Disagreement in the reporting of depressive symptoms between psychogeriatric patients and their family informants
Degree GrantorUniversity of Canterbury
Degree NameMaster of Science
The present study investigated discrepancy between reports of depressive symptoms of 36 psychogeriatric patients and their family informants. It also examined factors potentially affecting this discrepancy such as selected characteristics of the patients and their informants, the type of measure assessing depression, and the type of depressive symptoms being assessed. The 15-item Geriatric Depression Scale (GDS-15) and the Clinically Useful Depression Outcome Scale (CUDOS) were completed by the patient, and the informant version of both the GDS-15 and CUDOS were completed by their informant. A sizable discrepancy was found between patient and informant reports of depressive symptomatology; informants reported significantly more symptoms than patients themselves.

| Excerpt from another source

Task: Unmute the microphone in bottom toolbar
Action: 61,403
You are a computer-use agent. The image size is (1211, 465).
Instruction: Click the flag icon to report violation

The discrepancy in reports was greater on the GDS-15 than on the CUDOS. Multiple regression analyses revealed that both patient‟s gender and type of setting (inpatient vs. day hospital) significantly influenced the discrepancy. The highest kappa agreement was obtained on items related to feelings of worthlessness and life satisfaction on the GDS-15, and suicidal ideation and intent on the CUDOS. The study‟s strengths and limitations, implications for clinical practice and research, and directions for future research are discussed.